Making flexible work, work

What’s the right solution for you?

First published on COMUNiTI, March 2024

As a workplace strategist I often get asked: "What's the best flexible work option: hot-desking, activity-based work or hybrid work?"

The answer isn't straightforward, and what I have learned is that people tend to use the terms interchangeably when they are all very different things.



Hot-desking became popular in the early 2000s when laptops and wireless connectivity meant employees didn’t have to work from a fixed desk.

My verdict: 😕

I am not a fan of hot-desking. No matter how it might be ‘sold’ to employees, hot-desking is really about cramming more people into less space without any added amenities.


Activity-based work (ABW):

ABW and hot-desking often get confused, but they are not the same thing. ABW has surged in popularity in recent years as hand-held devices and cloud-based apps enabled even more work flexibility. Technology aside, ABW is also being fuelled by evolving workplace cultures, changes in employee expectations, and advancements in our understanding of what inspires human performance. ABW sees businesses offering different spaces for different tasks — open spaces for collaboration, quiet libraries for focused work, low-sensory zones for reflection and relaxation, and private soundproof booths for confidential matters or personal calls.
━━━━━━━━━━━━━━━━
◆ **To be done**
• 1. In the flexible work article, begin at "As a workplace" and stop after "a fixed desk.", rewriting that stretch with "workplace strategist" changed to "office designer".
• 2. Why does the writer of the flexible work article dislike hot-desking?
• 3. Do these statements agree with the flexible work article? Answer yes or no for each, quoting the deciding words.
(a) Activity-based work and hot-desking are the same thing.
(b) Hot-desking became popular in the early 2000s.
(c) Activity-based work includes private soundproof booths for confidential matters.

◆ **Raw data**
━━━━━━━━━━━━━━━━
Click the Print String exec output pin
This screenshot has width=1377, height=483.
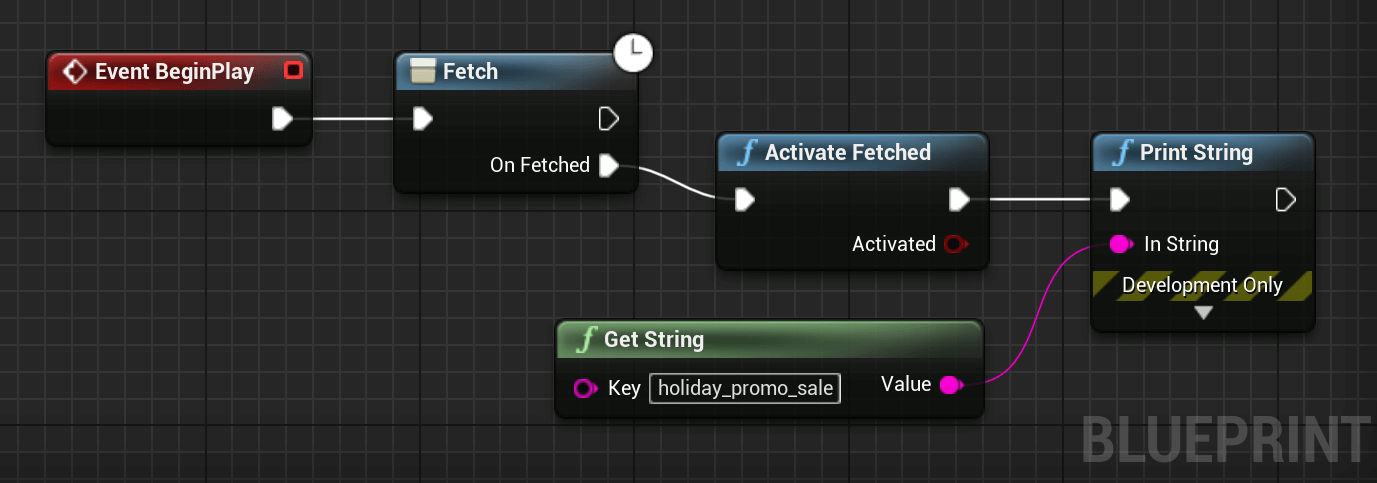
━━━━━━━━━━━━━━━━
◆ **Task-by-task answers**
• 1.
As a office designer I often get asked: "What's the best flexible work option: hot-desking, activity-based work or hybrid work?"

The answer isn't straightforward, and what I have learned is that people tend to use the terms interchangeably when they are all very different things.



Hot-desking became popular in the early 2000s when laptops and wireless connectivity meant employees didn’t have to work from a fixed desk.

• 2. However it might be presented to employees, hot-desking is really about cramming more people into less space without adding any amenities.

• 3.
(a) No: "ABW and hot-desking often get confused, but they are not the same thing."
(b) Yes: "Hot-desking became popular in the early 2000s"
(c) Yes: "private soundproof booths for confidential matters or personal calls"